## [演習課題]
**1.** 車両運動制御システムの説明文で、制動力配分制御の開始条件は何に基づいて判定されるか。
**2.** 車両運動制御システムの説明文を、その末尾の文の後から書き継ぐこと。

## [原文抜粋]
==================================================

説明

車両運動制御システム

【課題】制動力配分制御の制御性を向上させることにより車両運動制御を好適に行い得る車両運動制御システムを提供すること。
【解決手段】この車両運動制御システム1は、各車輪11FR〜11RLに対する制動力を制御する制動力制御装置3を備える。そして、車両制動時にて、制動力制御装置3が減圧、保持あるいは増圧のいずれか一つの制御モードにて各車輪11FR〜11RLに対する制動力を制御することにより、各車輪11FR〜11RLに対する制動力配分が制御される(制動力配分制御)。このとき、車両制動時における前輪11FR、11FLのスリップ率の時間変化と後輪11RR、11RLのスリップ率の時間変化との比較結果に基づいて、制動力配分制御の開始条件が判定される。

【発明の詳細な説明】
【技術分野】
【0001】
この発明は、車両運動制御システムに関し、さらに詳しくは、制動力配分制御の制御性を向上させることにより車両運動制御を好適に行い得る車両運動制御システムに関する。
【背景技術】
【0002】
近年の車両運動制御システムは、各車輪に対する制動力を制御する制動力制御装置を備えている。そして、車両制動時にて、この制動力制御装置が減圧、保持あるいは増圧のいずれか一つの制御モードにて各車輪に対する制動力を制御することにより、各車輪に対する制動力配分が制御されて、車両の運動が安定化されている(制動力配分制御)。
【0003】
かかる構成を採用する従来の車両運動制御システムには、特許文献1に記載される技術が知られている。
【0004】
【特許文献1】特開2007−8343号公報
【発明の開示】
【発明が解決しようとする課題】
【0005】
この発明は、制動力配分制御の制御性を向上させることにより車両運動制御を好適に行い得る車両運動制御システムを提供することを目的とする。
【課題を解決するための手段】
【0006】
上記目的を達成するため、この発明にかかる車両運動制御システムは、各車輪に対する制動力を制御する制動力制御装置を備えると共に、車両制動時にて、前記制動力制御装置が減圧、保持あるいは増圧のいずれか一つの制御モードにて各車輪に対する制動力を制御することにより各車輪に対する制動力配分が制御(以下、制動力配分制御という。)される車両運動制御システムであって、車両制動時における前輪のスリップ率の時間変化と後輪のスリップ率の時間変化との比較結果に基づいて前記制動力配分制御の開始条件が判定されることを特徴とする。
【0007】
この車両運動制御システムでは、車両制動時における前輪のスリップ率の時間変化と後輪のスリップ率の時間変化との比較結果に基づいて制動力配分制御の開始条件が判定される。かかる構成では、前輪のスリップ率の時間変化と後輪のスリップ率の時間変化とを比較するための閾値を変更することにより、制動力配分制御の開始時期を任意に選択できる。これにより、制動力配分制御の制御性が向上して車両運動制御が好適に行われる利点がある。

==================================================

## [記録一覧]
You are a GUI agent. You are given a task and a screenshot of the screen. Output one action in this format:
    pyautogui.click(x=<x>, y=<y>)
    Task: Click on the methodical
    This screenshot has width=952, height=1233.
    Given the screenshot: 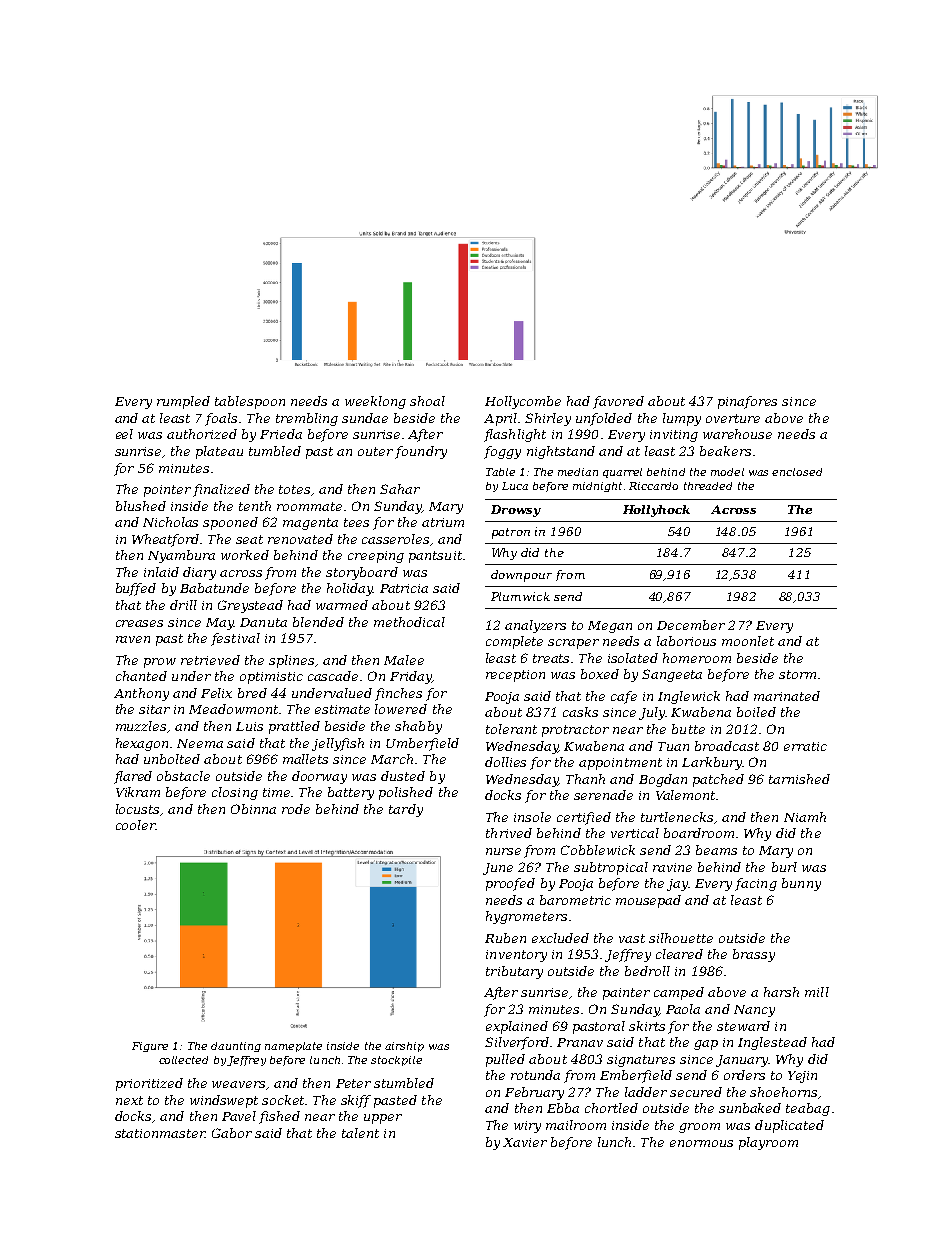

==================================================

## [課題別解答]
**1.** 車両制動時における前輪のスリップ率の時間変化と後輪のスリップ率の時間変化との比較結果に基づいて判定される。

**2.**
【0008】
また、この発明にかかる車両運動制御システムは、前記車輪のスリップ率の時間変化として車輪加速度が用いられて前記制動力配分制御の開始条件の判定が行われる。
【0009】
この車両運動制御システムでは、車輪加速度を車輪速度に基づいて容易に演算できるので、制動力配分制御の開始条件の判定が容易となる利点がある。
【0010】
また、この発明にかかる車両運動制御システムは、左右の前輪の車輪加速度dvwFR、dvwFLおよび左右の後輪の車輪加速度dvwRR,dvwRLが演算されると共に、Max(dvwFR,dvwFL)とMax(dvwRR,dvwRL)との比較結果、(dvwFR+dvwFL)/2とMax(dvwRR,dvwRL)との比較結果あるいは(dvwFR+dvwFL)/2と(dvwRR+dvwRL)/2との比較結果のうちの少なくとも一つが用いられて前記制動力配分制御の開始条件の判定が行われる。
【0011】
この車両運動制御システムでは、制動力配分制御の開始条件の判定が適正に行われる利点がある。
【0012】
また、この発明にかかる車両運動制御システムは、前輪のスリップ率の時間変化に対する後輪のスリップ率の時間変化の割合が所定の閾値よりも大きく、且つ、前輪のスリップ率に対する後輪のスリップ率の割合が所定の閾値よりも大きいときに、制動力配分制御の開始条件が満たされると判定される。
【0013】
この車両運動制御システムでは、制動力配分制御の開始条件の判定がより適正に行われる利点がある。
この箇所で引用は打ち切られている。